→ **Task goal**
Check every line of the data for the string "agent" and copy the ones that have it.

[Stored records]
== == ==

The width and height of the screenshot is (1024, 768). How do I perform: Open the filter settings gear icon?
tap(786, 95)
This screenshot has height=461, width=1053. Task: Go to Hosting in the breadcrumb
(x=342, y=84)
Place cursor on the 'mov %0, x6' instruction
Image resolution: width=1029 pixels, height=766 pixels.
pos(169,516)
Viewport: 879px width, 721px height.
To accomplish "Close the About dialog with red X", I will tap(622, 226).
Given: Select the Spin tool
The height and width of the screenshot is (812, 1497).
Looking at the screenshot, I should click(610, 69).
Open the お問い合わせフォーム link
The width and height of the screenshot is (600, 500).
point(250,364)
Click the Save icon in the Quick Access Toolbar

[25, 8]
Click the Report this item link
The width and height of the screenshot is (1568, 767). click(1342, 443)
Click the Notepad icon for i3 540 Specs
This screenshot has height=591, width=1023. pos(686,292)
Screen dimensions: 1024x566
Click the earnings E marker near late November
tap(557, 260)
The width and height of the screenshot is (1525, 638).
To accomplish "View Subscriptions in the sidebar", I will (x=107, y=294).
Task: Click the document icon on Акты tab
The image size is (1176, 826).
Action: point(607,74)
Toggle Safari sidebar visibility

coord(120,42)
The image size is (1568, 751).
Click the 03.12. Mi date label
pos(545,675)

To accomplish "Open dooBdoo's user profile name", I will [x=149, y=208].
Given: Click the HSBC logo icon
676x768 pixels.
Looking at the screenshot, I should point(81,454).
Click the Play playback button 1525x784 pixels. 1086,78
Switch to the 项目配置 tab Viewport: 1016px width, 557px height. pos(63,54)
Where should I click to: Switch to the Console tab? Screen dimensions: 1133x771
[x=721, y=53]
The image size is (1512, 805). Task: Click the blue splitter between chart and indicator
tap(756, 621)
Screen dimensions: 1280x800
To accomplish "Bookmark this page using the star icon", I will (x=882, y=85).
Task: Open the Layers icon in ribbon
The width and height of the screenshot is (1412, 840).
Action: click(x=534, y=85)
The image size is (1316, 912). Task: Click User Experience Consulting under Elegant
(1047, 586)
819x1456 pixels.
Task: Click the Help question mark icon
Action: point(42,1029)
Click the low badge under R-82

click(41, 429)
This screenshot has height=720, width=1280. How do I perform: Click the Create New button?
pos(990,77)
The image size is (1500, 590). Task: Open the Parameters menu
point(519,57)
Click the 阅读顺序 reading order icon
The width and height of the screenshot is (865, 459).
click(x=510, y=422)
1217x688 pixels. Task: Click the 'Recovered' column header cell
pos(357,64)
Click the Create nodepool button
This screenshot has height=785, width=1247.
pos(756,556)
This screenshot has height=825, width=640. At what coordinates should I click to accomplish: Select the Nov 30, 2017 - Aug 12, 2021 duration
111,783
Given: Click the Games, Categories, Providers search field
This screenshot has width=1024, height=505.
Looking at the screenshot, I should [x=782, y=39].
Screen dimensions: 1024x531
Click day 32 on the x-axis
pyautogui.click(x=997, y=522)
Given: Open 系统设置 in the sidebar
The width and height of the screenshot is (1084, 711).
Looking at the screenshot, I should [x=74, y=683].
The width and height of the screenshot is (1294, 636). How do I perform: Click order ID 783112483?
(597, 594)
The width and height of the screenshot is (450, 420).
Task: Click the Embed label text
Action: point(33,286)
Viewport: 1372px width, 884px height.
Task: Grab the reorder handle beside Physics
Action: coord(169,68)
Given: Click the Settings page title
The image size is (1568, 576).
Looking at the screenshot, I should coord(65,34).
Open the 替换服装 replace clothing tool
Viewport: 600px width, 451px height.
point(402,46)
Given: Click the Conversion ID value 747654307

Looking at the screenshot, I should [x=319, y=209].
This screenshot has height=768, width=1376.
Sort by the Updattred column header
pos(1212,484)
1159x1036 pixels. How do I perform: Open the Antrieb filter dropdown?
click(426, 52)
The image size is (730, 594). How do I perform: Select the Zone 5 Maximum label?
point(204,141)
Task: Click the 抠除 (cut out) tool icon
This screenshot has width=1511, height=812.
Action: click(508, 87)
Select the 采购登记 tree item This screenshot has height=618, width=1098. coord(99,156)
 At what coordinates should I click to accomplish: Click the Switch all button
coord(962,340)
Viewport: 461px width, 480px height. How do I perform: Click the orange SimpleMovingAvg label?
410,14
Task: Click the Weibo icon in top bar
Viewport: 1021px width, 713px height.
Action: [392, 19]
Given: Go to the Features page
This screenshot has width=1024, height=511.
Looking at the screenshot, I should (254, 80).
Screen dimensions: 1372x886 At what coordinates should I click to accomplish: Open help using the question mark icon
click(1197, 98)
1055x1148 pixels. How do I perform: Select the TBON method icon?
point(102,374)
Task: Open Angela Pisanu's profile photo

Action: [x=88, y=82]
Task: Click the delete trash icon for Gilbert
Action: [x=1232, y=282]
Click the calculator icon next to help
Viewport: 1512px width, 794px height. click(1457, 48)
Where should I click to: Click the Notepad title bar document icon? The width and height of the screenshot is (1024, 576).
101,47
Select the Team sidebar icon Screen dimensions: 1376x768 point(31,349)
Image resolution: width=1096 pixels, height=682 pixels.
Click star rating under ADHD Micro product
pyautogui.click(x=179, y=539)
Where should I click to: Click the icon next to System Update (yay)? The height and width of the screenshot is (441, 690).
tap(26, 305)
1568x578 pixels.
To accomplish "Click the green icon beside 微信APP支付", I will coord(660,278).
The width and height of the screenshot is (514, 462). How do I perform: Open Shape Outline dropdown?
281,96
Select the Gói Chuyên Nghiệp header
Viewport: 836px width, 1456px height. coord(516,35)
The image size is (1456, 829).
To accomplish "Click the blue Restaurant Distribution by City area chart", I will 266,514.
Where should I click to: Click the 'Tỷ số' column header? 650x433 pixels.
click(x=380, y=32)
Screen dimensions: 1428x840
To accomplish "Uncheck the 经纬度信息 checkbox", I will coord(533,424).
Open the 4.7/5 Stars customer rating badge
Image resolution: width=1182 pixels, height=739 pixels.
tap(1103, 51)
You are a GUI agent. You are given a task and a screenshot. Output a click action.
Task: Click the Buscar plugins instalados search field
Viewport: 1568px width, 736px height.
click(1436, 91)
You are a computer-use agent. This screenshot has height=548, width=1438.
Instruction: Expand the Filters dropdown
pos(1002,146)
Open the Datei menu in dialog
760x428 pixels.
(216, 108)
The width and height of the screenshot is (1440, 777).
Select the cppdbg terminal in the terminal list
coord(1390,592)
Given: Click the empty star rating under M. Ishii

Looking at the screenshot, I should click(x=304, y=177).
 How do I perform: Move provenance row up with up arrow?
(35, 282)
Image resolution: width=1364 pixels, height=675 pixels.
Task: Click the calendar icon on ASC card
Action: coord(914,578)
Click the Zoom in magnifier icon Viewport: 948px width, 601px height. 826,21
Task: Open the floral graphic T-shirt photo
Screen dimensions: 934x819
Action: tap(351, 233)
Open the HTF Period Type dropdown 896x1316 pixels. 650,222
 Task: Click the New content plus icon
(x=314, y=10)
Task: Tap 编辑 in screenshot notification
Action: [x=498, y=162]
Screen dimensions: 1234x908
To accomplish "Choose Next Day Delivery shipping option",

== == ==

→ **Exercise response**
You are a GUI agent. You are given a task and a screenshot. Output a click action.
You are a computer-use agent. This screenshot has height=548, width=1438.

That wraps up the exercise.